MAHKEMESİ :Asliye Hukuk Mahkemesi
DAVA TÜRÜ : Muhdesatın Tespiti

Taraflar arasında görülen ve yukarıda açıklanan davada yapılan yargılama sonunda Mahkemece, davanın kısmen kabulüne karar verilmiş olup hükmün davalılardan … vekili tarafından temyiz edilmesi üzerine, Dairece dosya incelendi, gereği düşünüldü.
K A R A R
Davacı vekili, vekil edeninin dava konusu 166 parsel sayılı taşınmazın bir kısmına ağaç dikerek bahçe yaptığını bir kısmına da ev ve soğuk hava deposu yaptığını, … arası yapılacak olan yol için kamulaştırma çalışmalarının yapıldığını belirterek taşınmaz üzerindeki muhdesatların vekil edenine ait olduğunun ve değerlerinin tespitine karar verilmesini istemiş, yargılama sırasında, dava konusu parselin ifraz edildiğini 730 – 729 parsellere ayrıldığını, 730 parseldeki binaların bir kısmının 729 parselin içerisine taştığını, bu kısımların da vekil edenine ait olduğunu belirtmiştir.
Bir kısım davalılar davanın reddini savunmuş, bir kısım davalılar davaya cevap vermemiştir.

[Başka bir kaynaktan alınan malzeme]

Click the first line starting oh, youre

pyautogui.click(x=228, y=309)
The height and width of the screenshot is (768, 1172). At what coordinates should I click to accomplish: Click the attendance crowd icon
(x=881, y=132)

Mahkemece ilk hükümle, davanın davalılar…, … ve … yönünden kabulü ile 730 parsel sayılı taşınmazda (E), (A) ve (C) harfleri ile gösterilen binaların, bu binaların 729 parsele taşan kısımlarının da mülkiyetinin davacıya ait olduğunun tespitine, 730 parsel sayılı taşınmaz içerisindeki ağaçların mülkiyetinin davacıya ait olduğunun tespitine, davalılar …, …, …, …, …, …, … yönünden davanın husumetten reddine karar verilmesi üzerine; hüküm, davalılardan … vekili ve davalı … tarafından temyiz edilmiş, kararın, Dairenin 05.06.2017 tarihli ve 2017/11556 Esas 2017/8353 Karar sayılı ilamı ile, 729 parsel sayılı taşınmazda davacının hukuki yararı olmadığından, bu parsel hakkında ret kararı verilmesi, davalıların tapu payı dikkate alınmaksızın ve hakkında kabul kararı verilen davalılar bakımından ayrıma gidilmeksizin davalıların tamamı aleyhine muhdesatın toplam değeri üzerinden fazla miktarda harç ve vekâlet ücretine hükmedilmesinin yanlış olması ve muhdesatların davacı tarafından meydana getirildiğinin tespitine karar verilmesi gerekirken, muhdesatların davacıya aidiyetine karar verilmesinin de doğru görülmemesi nedeni ile bozulmuştur. Mahkemece, bozmaya uyma kararı verilerek, yeniden yapılan yargılama neticesinde, davanın 729 sayılı parsel yönünden hukuki yarar yokluğundan reddine, 730 sayılı parsel yönünden ise davalılar…, … ve … yönünden kabulü ile, … ili … ilçesi … Mahallesi … mevkii 730 parsel sayılı taşınmazda (E), (A) ve (C) harfleri ile gösterilen binaların ve taşınmaz içerisindeki ağaçların davacı tarafından meydana getirildiğinin tespitine, davalılar …, …, …, …, …, … ve … yönünden davanın husumetten reddine karar verilmiş, hüküm … vekili tarafından temyiz edilmiştir.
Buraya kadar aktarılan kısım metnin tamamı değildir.